While waiting for my Ontoserver licensing to come through, I found the SNOMED CT MySQL sample scripts from the Australian Digital Health Agency and thought they would be a good starting point for some exploration.

Unfortunately, I have a significant aversion to MySQL/MariaDB. I've spent too many weekends restoring it with a text editor and a toothpick (extremely 90s sysadmin reference), and discovered too many surprising landmines in the default feature set. Plus, the usual MySQL cluster I use was offline.

I decided I'd port the scripts to the world's most widely-deployed database, SQLite.

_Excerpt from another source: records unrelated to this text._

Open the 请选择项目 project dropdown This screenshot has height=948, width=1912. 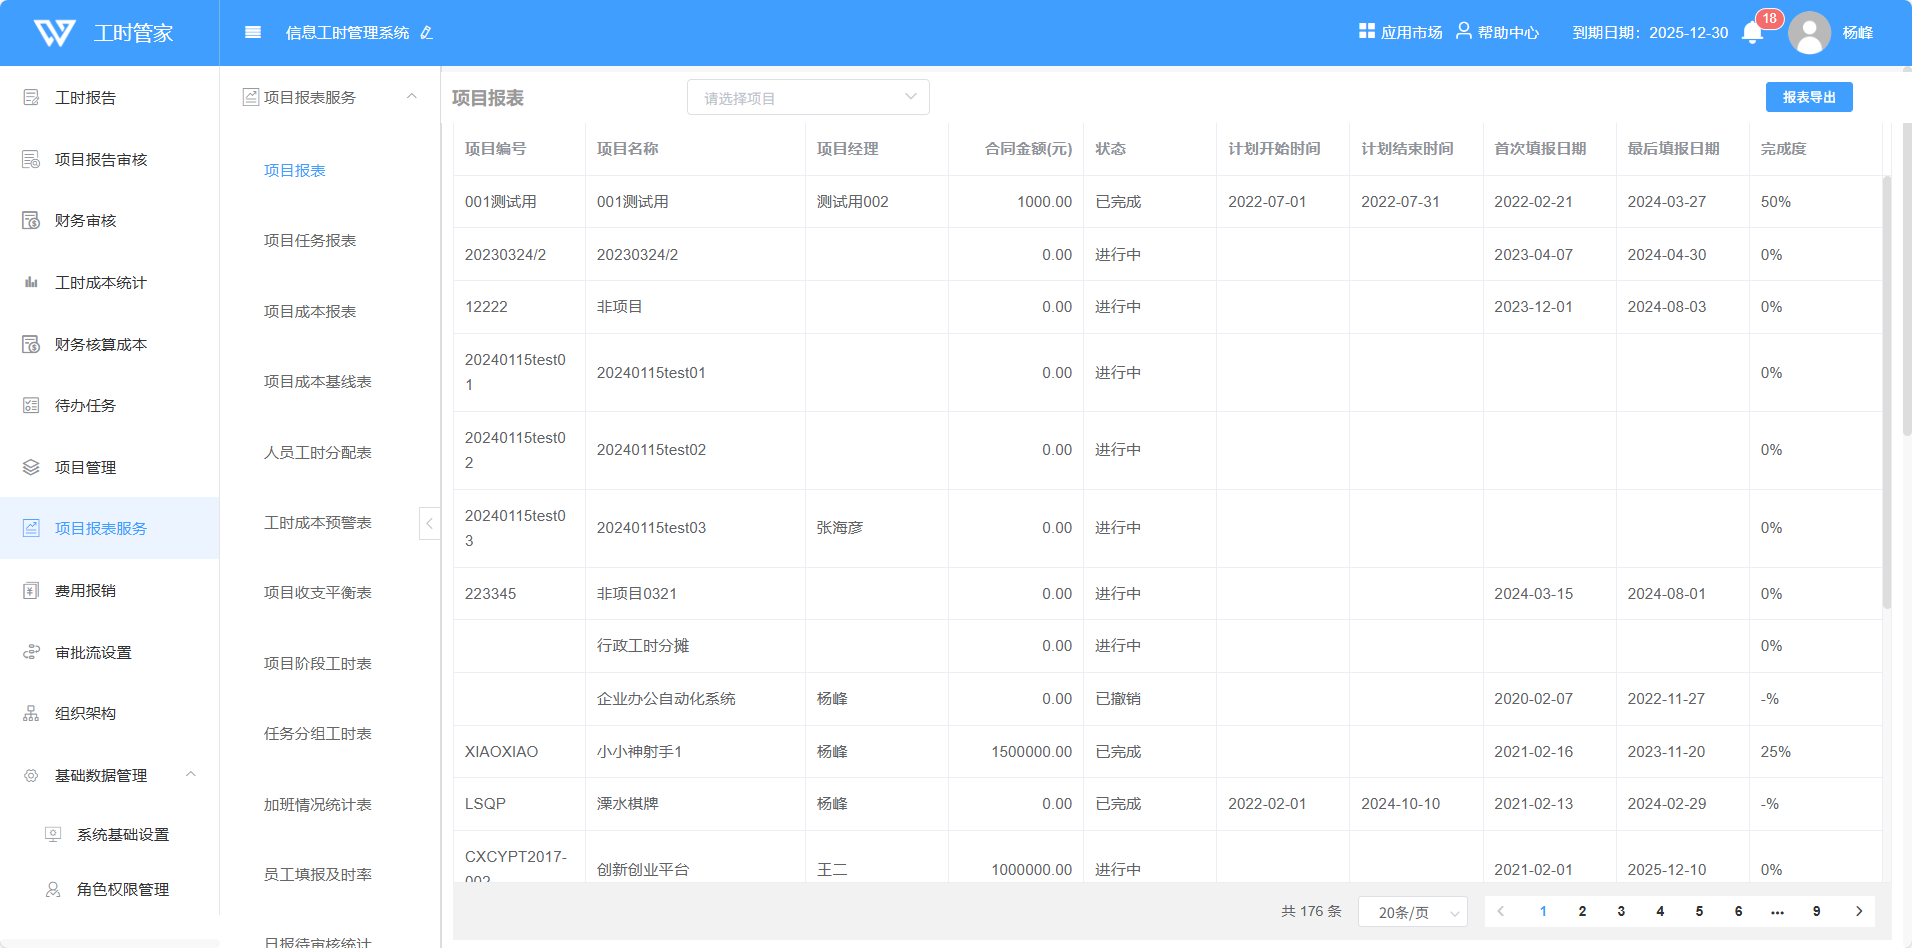(x=808, y=98)
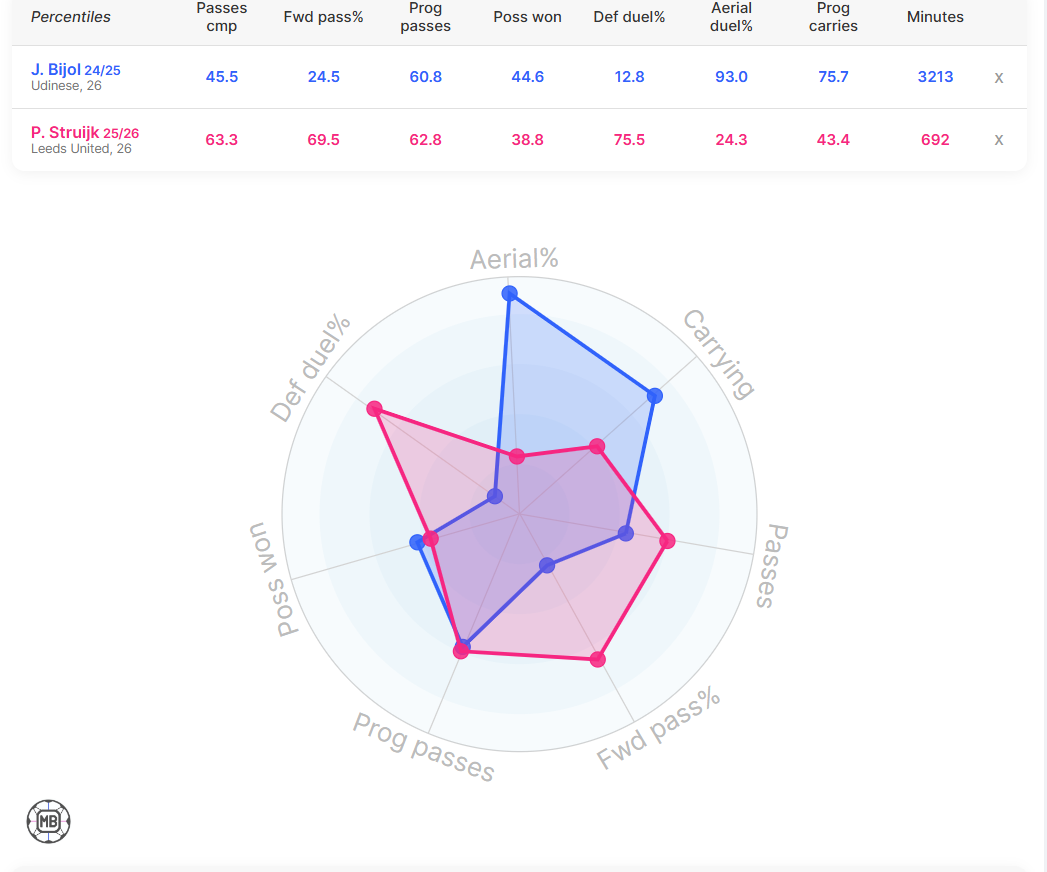Click the MB logo icon

(48, 821)
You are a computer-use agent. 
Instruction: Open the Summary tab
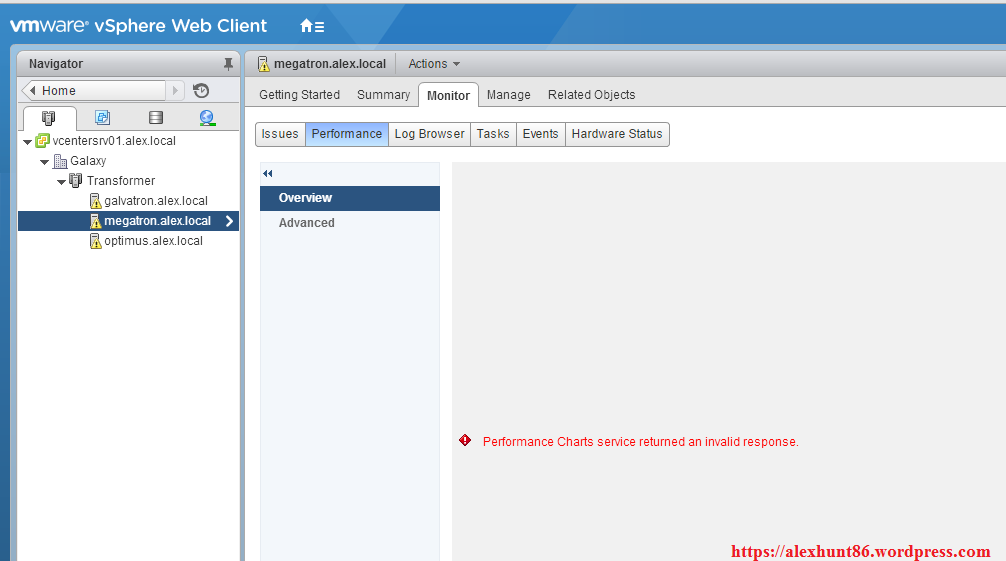[x=383, y=95]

It's super easy to set up, allows you to iterate fast and is really well documented.

Other than a bunch of MySQL footguns (proving once again that it is the C of databases) like foreign keys not having to be unique, and some limitations due to SQLite not having native functions, the scripts translated into SQLite fairly easily and produced a 2 GB database.

However a monster statement to turn the hyper-normalised data into something actually useable as a data source was taking six hours. In 2021! Well, on a 2016 laptop (Core i5 1.6 GHz). So I shifted it all to a faster VM with a Xeon ES-2690, though still from 2016, and it took... five and a half hours.

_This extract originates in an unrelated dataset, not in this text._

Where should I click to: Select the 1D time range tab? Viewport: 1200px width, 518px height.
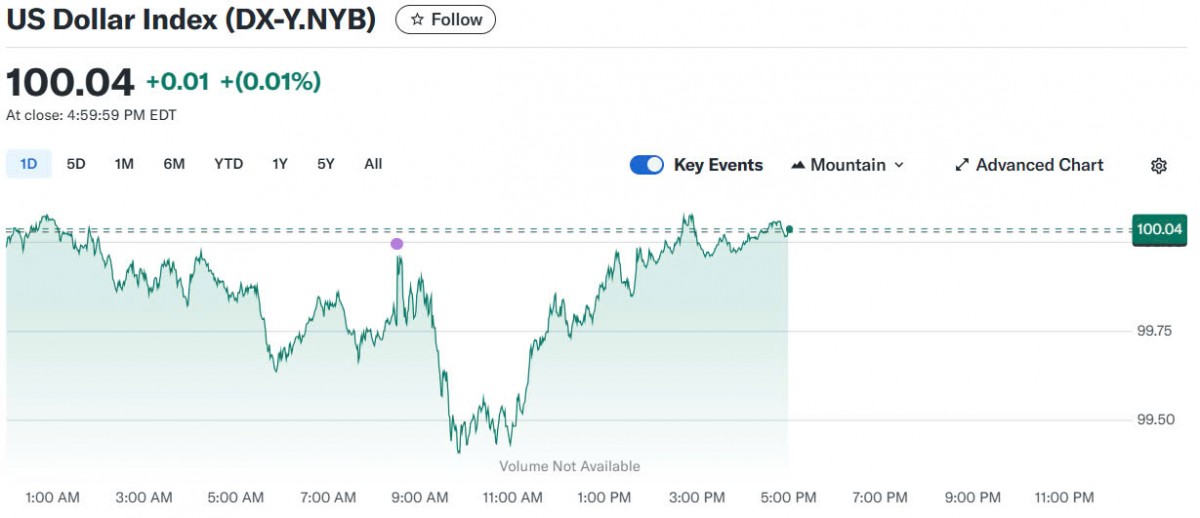tap(28, 164)
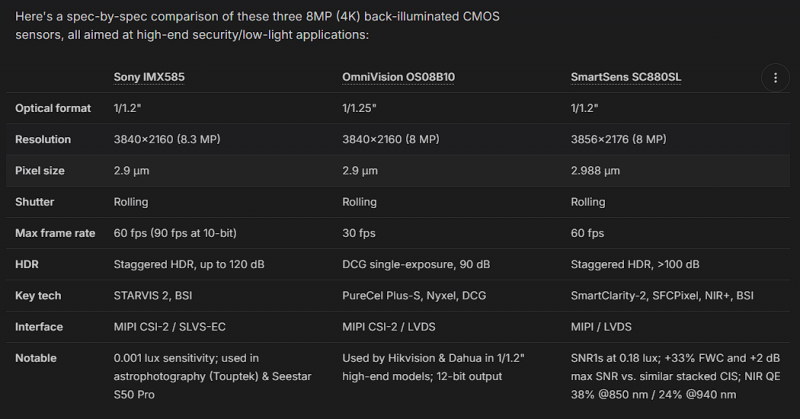Click the STARVIS 2, BSI cell

coord(153,295)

A bit of digging around in the EXPLAIN QUERY PLAN (extremely 90s Australian politics reference) showed nothing obvious, but a look through the SQLite Query Optimizer Overview (SQOOO?) identified one opportunity:

To help the optimizer get a more accurate estimate of the work involved in using various indexes, the user may optionally run the ANALYZE command... after making significant changes it might be prudent to rerun ANALYZE.

As I'd just inserted a few million rows into various tables, this seemed like it might help. Four seconds to run ANALYZE, and the large query time dropped from six hours to fifteen seconds, an approximately 99.93% reduction.

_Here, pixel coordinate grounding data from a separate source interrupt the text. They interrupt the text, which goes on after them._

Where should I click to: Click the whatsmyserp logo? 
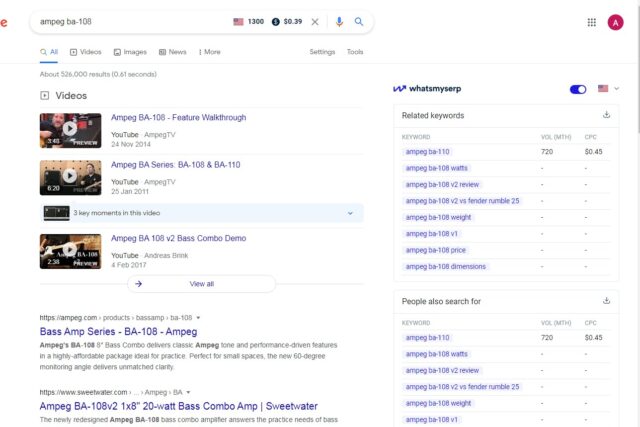tap(427, 89)
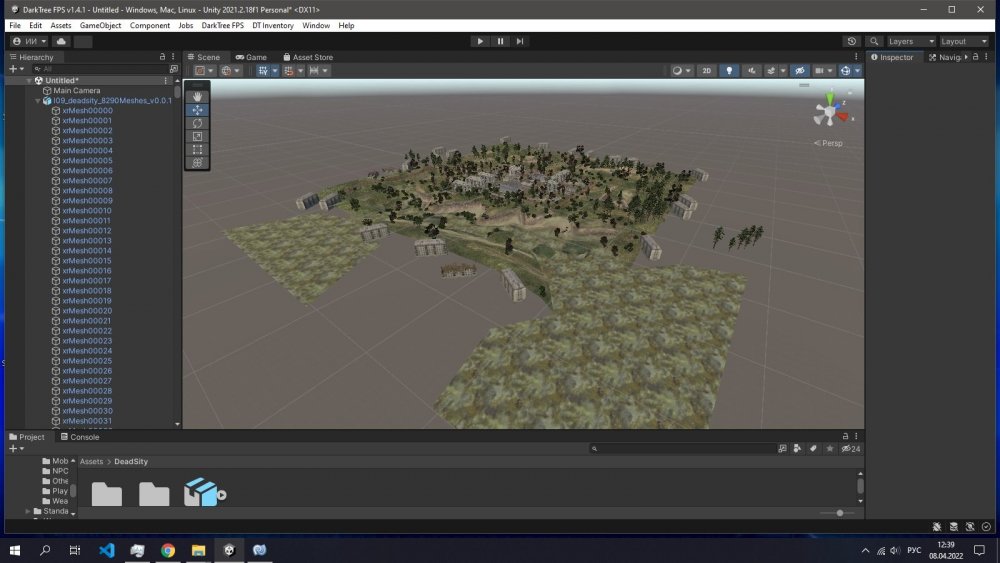1000x563 pixels.
Task: Select the Hand view tool
Action: 197,97
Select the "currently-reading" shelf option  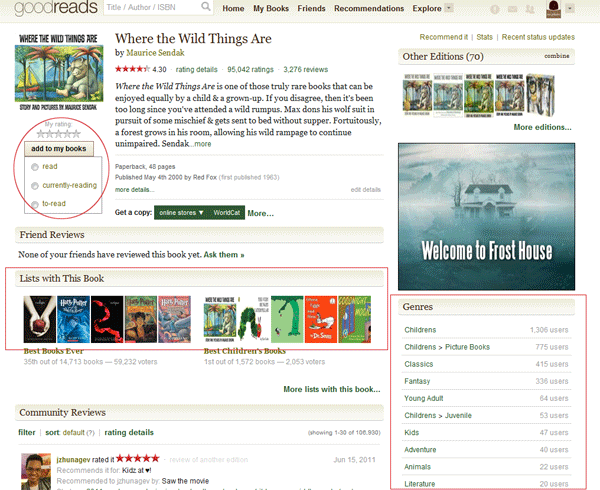click(x=36, y=185)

I've sometimes thought about SQLite as a "drop in and don't think about it" database, but it's clear that there's lots of little tips to change the very-conservative defaults.

Other useful commands have included PRAGMA journal_mode=WAL and the .timer interactive command.

Now the total runtime to create the database is about fifteen minutes, and I am tempted to try and improve it further, but for something I'm not going to do frequently or use long-term I should probably just enjoy a coffee while it runs.